* **Source material**:
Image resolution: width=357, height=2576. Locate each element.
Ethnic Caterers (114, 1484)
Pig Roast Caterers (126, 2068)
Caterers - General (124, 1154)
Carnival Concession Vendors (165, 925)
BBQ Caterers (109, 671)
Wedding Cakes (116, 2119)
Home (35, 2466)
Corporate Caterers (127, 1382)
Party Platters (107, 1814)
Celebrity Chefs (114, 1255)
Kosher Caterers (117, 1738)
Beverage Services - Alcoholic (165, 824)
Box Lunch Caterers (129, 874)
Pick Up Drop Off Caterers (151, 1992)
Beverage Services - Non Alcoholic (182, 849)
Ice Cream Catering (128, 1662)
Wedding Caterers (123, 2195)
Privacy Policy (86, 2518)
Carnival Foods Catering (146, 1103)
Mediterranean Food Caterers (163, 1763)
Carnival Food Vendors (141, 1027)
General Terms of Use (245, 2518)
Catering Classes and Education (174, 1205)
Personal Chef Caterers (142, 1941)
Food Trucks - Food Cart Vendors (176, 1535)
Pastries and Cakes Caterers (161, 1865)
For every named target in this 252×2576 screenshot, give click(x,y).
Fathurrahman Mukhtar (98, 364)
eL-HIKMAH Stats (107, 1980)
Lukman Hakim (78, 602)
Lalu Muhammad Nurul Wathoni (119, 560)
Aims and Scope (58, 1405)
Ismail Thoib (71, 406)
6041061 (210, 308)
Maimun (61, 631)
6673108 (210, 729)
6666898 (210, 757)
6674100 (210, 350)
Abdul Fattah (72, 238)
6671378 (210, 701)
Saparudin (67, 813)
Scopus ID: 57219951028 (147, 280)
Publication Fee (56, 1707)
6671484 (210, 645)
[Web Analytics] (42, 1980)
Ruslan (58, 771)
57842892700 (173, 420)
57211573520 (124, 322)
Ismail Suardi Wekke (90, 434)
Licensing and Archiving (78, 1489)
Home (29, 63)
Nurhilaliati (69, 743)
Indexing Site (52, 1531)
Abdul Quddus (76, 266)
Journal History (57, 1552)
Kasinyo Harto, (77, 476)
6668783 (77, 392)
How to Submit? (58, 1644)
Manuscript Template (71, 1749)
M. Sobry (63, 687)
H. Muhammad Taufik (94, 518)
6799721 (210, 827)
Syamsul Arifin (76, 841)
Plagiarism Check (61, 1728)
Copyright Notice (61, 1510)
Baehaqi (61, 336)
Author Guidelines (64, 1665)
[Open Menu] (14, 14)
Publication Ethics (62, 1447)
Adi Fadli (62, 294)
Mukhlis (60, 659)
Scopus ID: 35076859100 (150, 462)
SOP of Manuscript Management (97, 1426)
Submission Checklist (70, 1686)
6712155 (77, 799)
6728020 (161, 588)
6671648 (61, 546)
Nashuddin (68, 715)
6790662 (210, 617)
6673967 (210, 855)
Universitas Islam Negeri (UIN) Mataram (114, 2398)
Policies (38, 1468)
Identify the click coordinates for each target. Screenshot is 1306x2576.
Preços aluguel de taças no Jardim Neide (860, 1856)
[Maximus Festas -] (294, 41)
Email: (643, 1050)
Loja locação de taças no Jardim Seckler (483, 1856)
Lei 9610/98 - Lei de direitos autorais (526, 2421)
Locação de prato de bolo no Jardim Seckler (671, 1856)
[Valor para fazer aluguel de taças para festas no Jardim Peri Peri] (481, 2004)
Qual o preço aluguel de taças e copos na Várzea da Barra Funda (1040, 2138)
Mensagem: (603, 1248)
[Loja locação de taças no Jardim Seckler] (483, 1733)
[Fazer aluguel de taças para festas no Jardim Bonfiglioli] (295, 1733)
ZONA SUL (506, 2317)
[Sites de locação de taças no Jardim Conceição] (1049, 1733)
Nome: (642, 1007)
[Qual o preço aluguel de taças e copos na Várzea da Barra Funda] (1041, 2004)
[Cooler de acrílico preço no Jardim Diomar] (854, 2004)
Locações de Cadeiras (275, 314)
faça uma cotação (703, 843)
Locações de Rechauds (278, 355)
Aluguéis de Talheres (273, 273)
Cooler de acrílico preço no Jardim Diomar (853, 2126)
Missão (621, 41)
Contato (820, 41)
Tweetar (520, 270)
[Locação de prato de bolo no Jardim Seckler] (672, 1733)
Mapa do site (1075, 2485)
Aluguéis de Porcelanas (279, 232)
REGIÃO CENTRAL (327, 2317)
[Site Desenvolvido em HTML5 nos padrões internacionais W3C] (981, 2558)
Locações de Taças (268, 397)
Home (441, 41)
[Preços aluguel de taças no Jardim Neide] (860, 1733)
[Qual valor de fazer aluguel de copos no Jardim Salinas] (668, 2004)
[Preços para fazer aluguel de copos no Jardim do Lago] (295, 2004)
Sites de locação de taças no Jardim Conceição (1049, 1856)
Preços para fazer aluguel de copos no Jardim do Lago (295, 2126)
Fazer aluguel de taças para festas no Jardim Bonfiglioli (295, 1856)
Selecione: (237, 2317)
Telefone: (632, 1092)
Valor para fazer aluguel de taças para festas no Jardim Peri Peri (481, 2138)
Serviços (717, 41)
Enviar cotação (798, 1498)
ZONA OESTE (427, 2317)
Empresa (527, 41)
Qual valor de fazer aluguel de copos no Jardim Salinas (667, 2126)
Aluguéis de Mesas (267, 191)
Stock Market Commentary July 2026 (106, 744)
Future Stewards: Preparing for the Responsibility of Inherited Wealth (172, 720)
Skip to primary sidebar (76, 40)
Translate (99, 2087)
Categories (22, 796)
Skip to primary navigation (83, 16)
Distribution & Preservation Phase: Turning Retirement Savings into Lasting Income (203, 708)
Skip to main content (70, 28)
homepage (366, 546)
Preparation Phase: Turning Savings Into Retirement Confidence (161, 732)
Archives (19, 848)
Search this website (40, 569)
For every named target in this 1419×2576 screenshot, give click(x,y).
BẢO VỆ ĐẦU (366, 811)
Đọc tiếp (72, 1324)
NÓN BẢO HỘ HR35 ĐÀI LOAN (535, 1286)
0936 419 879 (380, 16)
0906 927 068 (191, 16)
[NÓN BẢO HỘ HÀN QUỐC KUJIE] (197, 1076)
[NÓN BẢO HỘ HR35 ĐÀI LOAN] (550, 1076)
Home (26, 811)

* **Exercise objective**: Your task is to repeat each of the records above exactly.

* **Exercise response**:
Image resolution: width=357, height=2576. Locate each element.
Ethnic Caterers (114, 1484)
Pig Roast Caterers (126, 2068)
Caterers - General (124, 1154)
Carnival Concession Vendors (165, 925)
BBQ Caterers (109, 671)
Wedding Cakes (116, 2119)
Home (35, 2466)
Corporate Caterers (127, 1382)
Party Platters (107, 1814)
Celebrity Chefs (114, 1255)
Kosher Caterers (117, 1738)
Beverage Services - Alcoholic (165, 824)
Box Lunch Caterers (129, 874)
Pick Up Drop Off Caterers (151, 1992)
Beverage Services - Non Alcoholic (182, 849)
Ice Cream Catering (128, 1662)
Wedding Caterers (123, 2195)
Privacy Policy (86, 2518)
Carnival Foods Catering (146, 1103)
Mediterranean Food Caterers (163, 1763)
Carnival Food Vendors (141, 1027)
General Terms of Use (245, 2518)
Catering Classes and Education (174, 1205)
Personal Chef Caterers (142, 1941)
Food Trucks - Food Cart Vendors (176, 1535)
Pastries and Cakes Caterers (161, 1865)
For every named target in this 252×2576 screenshot, give click(x,y).
Fathurrahman Mukhtar (98, 364)
eL-HIKMAH Stats (107, 1980)
Lukman Hakim (78, 602)
Lalu Muhammad Nurul Wathoni (119, 560)
Aims and Scope (58, 1405)
Ismail Thoib (71, 406)
6041061 (210, 308)
Maimun (61, 631)
6673108 (210, 729)
6666898 (210, 757)
6674100 (210, 350)
Abdul Fattah (72, 238)
6671378 (210, 701)
Saparudin (67, 813)
Scopus ID: 57219951028 (147, 280)
Publication Fee (56, 1707)
6671484 (210, 645)
[Web Analytics] (42, 1980)
Ruslan (58, 771)
57842892700 (173, 420)
57211573520 (124, 322)
Ismail Suardi Wekke (90, 434)
Licensing and Archiving (78, 1489)
Home (29, 63)
Nurhilaliati (69, 743)
Indexing Site (52, 1531)
Abdul Quddus (76, 266)
Journal History (57, 1552)
Kasinyo Harto, (77, 476)
6668783 (77, 392)
How to Submit? (58, 1644)
Manuscript Template (71, 1749)
M. Sobry (63, 687)
H. Muhammad Taufik (94, 518)
6799721 (210, 827)
Syamsul Arifin (76, 841)
Plagiarism Check (61, 1728)
Copyright Notice (61, 1510)
Baehaqi (61, 336)
Author Guidelines (64, 1665)
[Open Menu] (14, 14)
Publication Ethics (62, 1447)
Adi Fadli (62, 294)
Mukhlis (60, 659)
Scopus ID: 35076859100 (150, 462)
SOP of Manuscript Management (97, 1426)
Submission Checklist (70, 1686)
6712155 (77, 799)
6728020 (161, 588)
6671648 (61, 546)
Nashuddin (68, 715)
6790662 (210, 617)
6673967 (210, 855)
Universitas Islam Negeri (UIN) Mataram (114, 2398)
Policies (38, 1468)
Identify the click coordinates for each target. Screenshot is 1306x2576.
Preços aluguel de taças no Jardim Neide (860, 1856)
[Maximus Festas -] (294, 41)
Email: (643, 1050)
Loja locação de taças no Jardim Seckler (483, 1856)
Lei 9610/98 - Lei de direitos autorais (526, 2421)
Locação de prato de bolo no Jardim Seckler (671, 1856)
[Valor para fazer aluguel de taças para festas no Jardim Peri Peri] (481, 2004)
Qual o preço aluguel de taças e copos na Várzea da Barra Funda (1040, 2138)
Mensagem: (603, 1248)
[Loja locação de taças no Jardim Seckler] (483, 1733)
[Fazer aluguel de taças para festas no Jardim Bonfiglioli] (295, 1733)
ZONA SUL (506, 2317)
[Sites de locação de taças no Jardim Conceição] (1049, 1733)
Nome: (642, 1007)
[Qual o preço aluguel de taças e copos na Várzea da Barra Funda] (1041, 2004)
[Cooler de acrílico preço no Jardim Diomar] (854, 2004)
Locações de Cadeiras (275, 314)
faça uma cotação (703, 843)
Locações de Rechauds (278, 355)
Aluguéis de Talheres (273, 273)
Cooler de acrílico preço no Jardim Diomar (853, 2126)
Missão (621, 41)
Contato (820, 41)
Tweetar (520, 270)
[Locação de prato de bolo no Jardim Seckler] (672, 1733)
Mapa do site (1075, 2485)
Aluguéis de Porcelanas (279, 232)
REGIÃO CENTRAL (327, 2317)
[Site Desenvolvido em HTML5 nos padrões internacionais W3C] (981, 2558)
Locações de Taças (268, 397)
Home (441, 41)
[Preços aluguel de taças no Jardim Neide] (860, 1733)
[Qual valor de fazer aluguel de copos no Jardim Salinas] (668, 2004)
[Preços para fazer aluguel de copos no Jardim do Lago] (295, 2004)
Sites de locação de taças no Jardim Conceição (1049, 1856)
Preços para fazer aluguel de copos no Jardim do Lago (295, 2126)
Fazer aluguel de taças para festas no Jardim Bonfiglioli (295, 1856)
Selecione: (237, 2317)
Telefone: (632, 1092)
Valor para fazer aluguel de taças para festas no Jardim Peri Peri (481, 2138)
Serviços (717, 41)
Enviar cotação (798, 1498)
ZONA OESTE (427, 2317)
Empresa (527, 41)
Qual valor de fazer aluguel de copos no Jardim Salinas (667, 2126)
Aluguéis de Mesas (267, 191)
Stock Market Commentary July 2026 (106, 744)
Future Stewards: Preparing for the Responsibility of Inherited Wealth (172, 720)
Skip to primary sidebar (76, 40)
Translate (99, 2087)
Categories (22, 796)
Skip to primary navigation (83, 16)
Distribution & Preservation Phase: Turning Retirement Savings into Lasting Income (203, 708)
Skip to main content (70, 28)
homepage (366, 546)
Preparation Phase: Turning Savings Into Retirement Confidence (161, 732)
Archives (19, 848)
Search this website (40, 569)
For every named target in this 1419×2576 screenshot, give click(x,y).
BẢO VỆ ĐẦU (366, 811)
Đọc tiếp (72, 1324)
NÓN BẢO HỘ HR35 ĐÀI LOAN (535, 1286)
0936 419 879 (380, 16)
0906 927 068 (191, 16)
[NÓN BẢO HỘ HÀN QUỐC KUJIE] (197, 1076)
[NÓN BẢO HỘ HR35 ĐÀI LOAN] (550, 1076)
Home (26, 811)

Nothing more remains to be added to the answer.